Exercise brief ::
Starting at the line containing "Given: Click the info icon at top-left corner" and ending at the line containing "Looking at the", write out those lines again, replacing "icon" with "button" and leaving everything else unchanged.

Data ::
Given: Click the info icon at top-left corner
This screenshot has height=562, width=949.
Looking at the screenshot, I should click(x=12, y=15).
...
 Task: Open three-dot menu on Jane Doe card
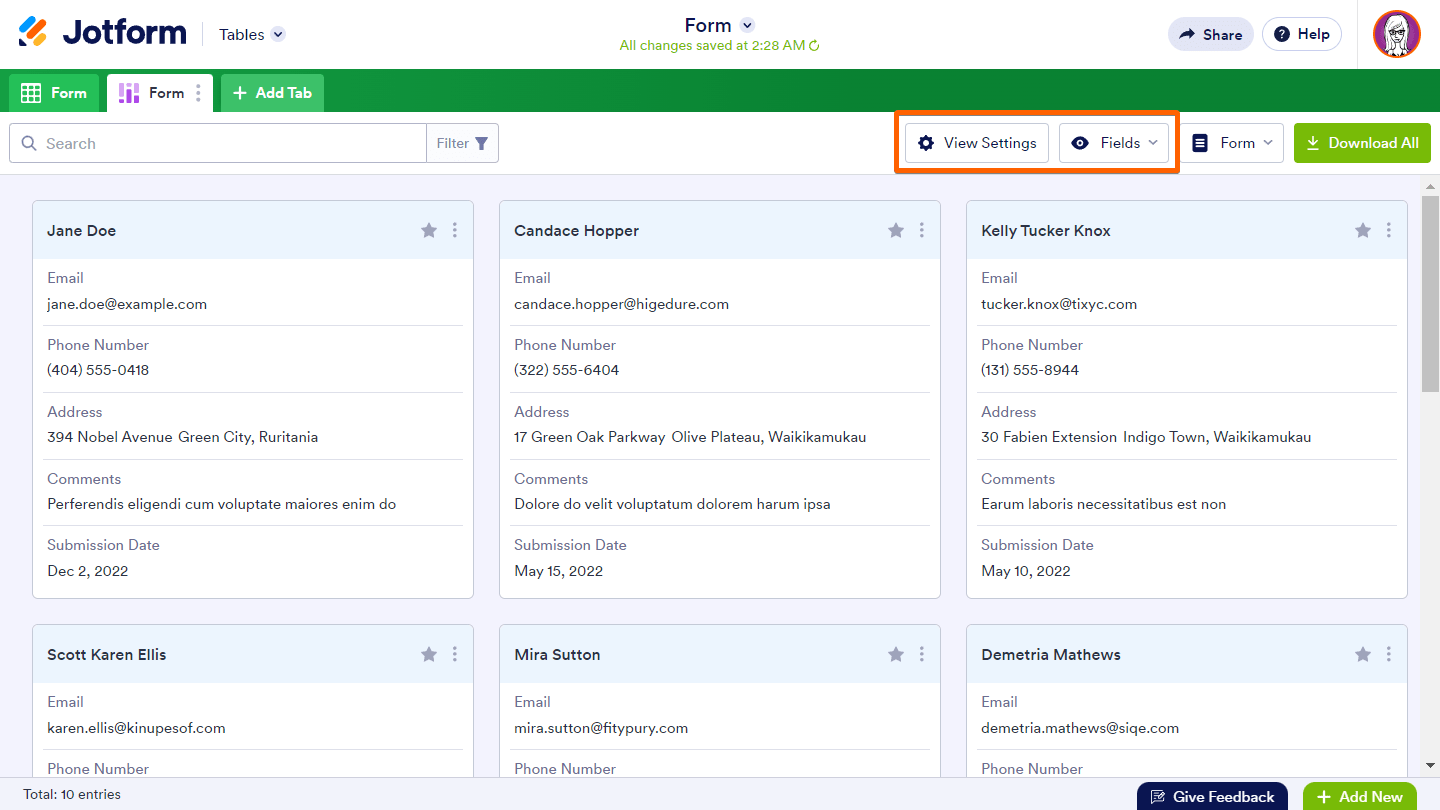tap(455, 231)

Reply to the exercise ::
Given: Click the info button at top-left corner
This screenshot has height=562, width=949.
Looking at the screenshot, I should click(x=12, y=15).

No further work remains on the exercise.